Une fiction inspirée de l’affaire du sadique de Romont

mar, 24. avr. 2018

PAR YANN GUERCHANIK

«Le sadique de Romont: le plus grand tueur en série que la Suisse ait connu. Un nom qui résonne dans les consciences romandes, suscitant peur et incrédulité.» Le programme de la RTS, ce mercredi soir, annonce la couleur. Pour le quatrième volet de la collection «Ondes de choc», le cinéaste lausannois Lionel Baier s’est inspiré d’un fait divers arrivé près de chez nous. Dans les années 1980, le Romontois Michel Peiry avoue pas moins de 11 meurtres ou tentatives de meurtre. Ses victimes sont de jeunes autostoppeurs qu’il a violés, torturés et brûlés. Lors de son arrestation, ses proches et toute une région sont sous le choc. Aujourd’hui, l’homme purge une peine d’emprisonnement à perpétuité.

Loin de coller à l’affaire, Lionel Baier propose une intrigue qui se déroule en 1986, à Yvonand, son village natal. Son film parle avant tout du statut des victimes et capte l’air du temps dans une Suisse en proie aux changements. Entretien avec un réalisateur qui prend ses distances avec les faits pour mieux les mettre en perspective.

Vous vous intéressez depuis longtemps à cette affaire.

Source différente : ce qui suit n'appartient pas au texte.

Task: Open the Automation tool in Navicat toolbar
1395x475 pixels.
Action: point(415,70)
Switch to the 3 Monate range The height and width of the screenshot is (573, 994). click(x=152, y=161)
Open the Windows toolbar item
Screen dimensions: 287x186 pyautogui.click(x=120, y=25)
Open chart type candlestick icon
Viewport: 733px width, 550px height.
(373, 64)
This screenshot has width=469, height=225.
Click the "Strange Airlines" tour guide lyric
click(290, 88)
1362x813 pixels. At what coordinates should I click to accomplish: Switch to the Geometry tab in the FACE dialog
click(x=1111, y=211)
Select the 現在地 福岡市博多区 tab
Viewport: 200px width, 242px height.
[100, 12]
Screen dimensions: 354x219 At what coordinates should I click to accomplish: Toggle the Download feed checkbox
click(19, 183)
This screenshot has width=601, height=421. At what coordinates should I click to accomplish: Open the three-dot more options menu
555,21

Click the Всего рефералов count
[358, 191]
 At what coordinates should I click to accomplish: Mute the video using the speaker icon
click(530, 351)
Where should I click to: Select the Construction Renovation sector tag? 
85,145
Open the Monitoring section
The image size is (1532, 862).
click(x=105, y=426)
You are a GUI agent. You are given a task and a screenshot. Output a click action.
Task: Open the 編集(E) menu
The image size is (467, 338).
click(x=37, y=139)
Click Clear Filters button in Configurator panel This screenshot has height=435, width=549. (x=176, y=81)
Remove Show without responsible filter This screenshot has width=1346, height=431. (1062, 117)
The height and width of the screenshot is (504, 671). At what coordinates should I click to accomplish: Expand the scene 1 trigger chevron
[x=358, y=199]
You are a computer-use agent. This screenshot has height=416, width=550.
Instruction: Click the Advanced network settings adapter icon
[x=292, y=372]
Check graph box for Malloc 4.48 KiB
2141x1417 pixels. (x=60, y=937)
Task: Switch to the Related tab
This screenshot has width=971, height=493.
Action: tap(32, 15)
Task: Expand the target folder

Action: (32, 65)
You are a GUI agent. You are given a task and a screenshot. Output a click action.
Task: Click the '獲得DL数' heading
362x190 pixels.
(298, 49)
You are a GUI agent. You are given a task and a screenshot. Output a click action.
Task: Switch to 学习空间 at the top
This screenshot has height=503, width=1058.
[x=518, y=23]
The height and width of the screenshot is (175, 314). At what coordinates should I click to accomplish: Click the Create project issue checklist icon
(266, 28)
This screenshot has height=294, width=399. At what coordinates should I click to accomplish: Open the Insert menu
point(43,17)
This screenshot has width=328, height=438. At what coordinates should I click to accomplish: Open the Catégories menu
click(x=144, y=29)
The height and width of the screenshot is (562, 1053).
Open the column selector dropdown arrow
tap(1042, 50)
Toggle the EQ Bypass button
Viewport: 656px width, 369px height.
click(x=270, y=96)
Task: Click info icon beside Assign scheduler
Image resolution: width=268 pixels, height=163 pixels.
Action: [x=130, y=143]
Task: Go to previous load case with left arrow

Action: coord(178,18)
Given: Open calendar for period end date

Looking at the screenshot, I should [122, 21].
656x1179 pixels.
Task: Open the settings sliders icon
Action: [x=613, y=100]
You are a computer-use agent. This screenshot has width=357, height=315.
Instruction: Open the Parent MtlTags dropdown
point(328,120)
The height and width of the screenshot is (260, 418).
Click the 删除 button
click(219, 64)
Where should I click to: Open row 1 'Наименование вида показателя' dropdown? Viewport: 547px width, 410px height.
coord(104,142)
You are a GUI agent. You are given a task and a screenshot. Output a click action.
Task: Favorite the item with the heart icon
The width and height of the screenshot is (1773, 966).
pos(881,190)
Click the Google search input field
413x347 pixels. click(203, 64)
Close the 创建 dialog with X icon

Prénom:Mathieus’éloigne toutefois des faits et se concentre sur la victime dans un sens plus universel. Quelle a été la genèse du projet?

Il y a une douzaine d’années, j’ai commencé par me concentrer sur le tueur. Alors déjà, je ne voulais pas faire un film «sur» le sadique de Romont. Se mettre du côté du tueur vous entraîne dans une forme de voyeurisme ou simplement vers un exceptionnel qui m’intéressait moins. Pour «Ondes de choc», je me suis penché à nouveau sur le sujet sous l’angle de la victime. A l’époque, j’avais rencontré quelques parents des victimes du sadique de Romont. Une chose m’avait beaucoup frappé: ces gens n’étaient pas suivis psychologiquement. Ils m’expliquaient que le tueur avait eu droit à un encadrement en prison, tandis qu’ils étaient livrés à eux-mêmes. J’ai alors décidé de me concentrer sur le statut des victimes.

D’où le sentiment que l’enquête policière suit sa propre logique, une progression qui n’est pas forcément celle du héros…

On a l’impression que les affaires sont closes lorsqu’elles ont été résolues. Mathieu profite de l’enquête autant qu’il peut. Il se dit: «Aussi longtemps que les flics m’interrogent, j’ai quelqu’un à qui parler, je ne suis pas tout seul.» Quand vous avez été victime d’actes aussi atroces, cela vous poursuit toute votre vie. L’idée était de montrer un temps qui se dédouble. Le temps public, médiatique, celui de l’enquête. Et le temps de l’intériorité du personnage. Une temporalité complètement différente.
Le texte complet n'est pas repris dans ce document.